Discussion and decision
[15] Dealing first with the starting point chosen, the sentencing Judge was very much in the best position to assess the appellant’s criminality by comparison with that of his co-offenders. He was also in the best position to assess the correctness of the Crown’s calculation of the scale of Mr Mosley’s dealing in methamphetamine. We note there was no challenge under s 24 of the Sentencing Act 2002 to the Crown’s calculation. Indeed, as the Judge recorded, very experienced counsel who acted for Mr Mosley at trial took issue with the Crown’s calculation only in terms of relatively unimportant detail.
[16] It is therefore not appropriate for this Court to differ from the sentencing Judge either in his assessment of the appellant’s methamphetamine offending or his selection of the appropriate point on the appropriate band of Fatu from which he chose the starting point. Indeed, we note the starting band selected was that for which the appellant’s then counsel contended.
[17] There is ample authority to justify an increase in the starting point to reflect the further Ecstasy offending and the firearms convictions. We agree with the sentencing Judge’s observation that the “carrying of firearms … adds an appreciably increased risk of serious violence” to drug offending: at [101]. The uplift of 18 months for the Ecstasy and firearm offending might arguably have been seen as less than justified – but, having regard to the Judge’s assessment of the totality of the appellant’s offending, we see no basis to intervene.

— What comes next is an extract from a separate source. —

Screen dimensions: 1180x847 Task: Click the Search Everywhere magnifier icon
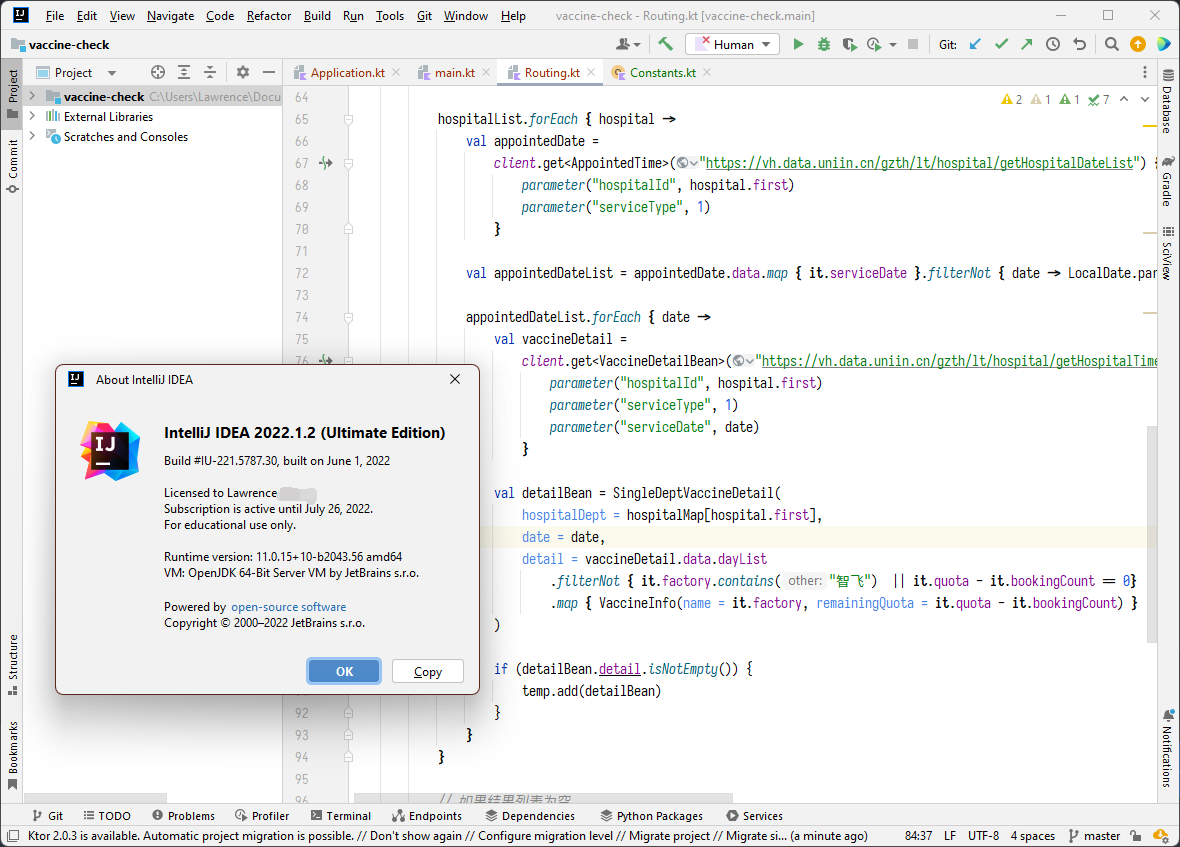(1111, 44)
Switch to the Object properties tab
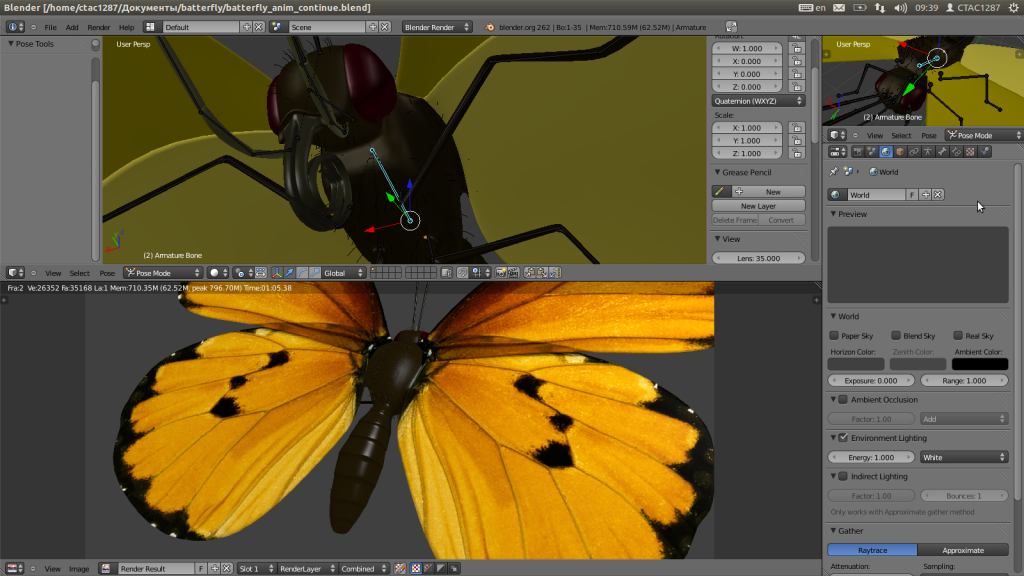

[18] The first point propounded by Mr Heaslip for the appellant accordingly has no substance.
[19] We are similarly unpersuaded by the parity argument.
[20] The appellant’s co-offenders were convicted of a wide variety of offences under the Misuse of Drugs Act 1975 including conspiracies and dealing with different drugs. As the sentencing notes make plain, their involvement in the drug offending was at different levels. None were convicted of offences under the Arms Act 1983. A relatively wide spectrum of sentences was accordingly to be expected.
[21] Allan J appropriately assessed the level of Mr Mosley’s criminality, correctly chose the starting point for the methamphetamine convictions, correctly increased the starting point for the associated Ecstasy and firearms offending and ultimately reached a sentence which appropriately reflected the totality principle.
[22] No basis has been made out to intervene with the sentence of ten and a half years’ imprisonment imposed on Mr Mosley. His appeal against sentence is accordingly dismissed.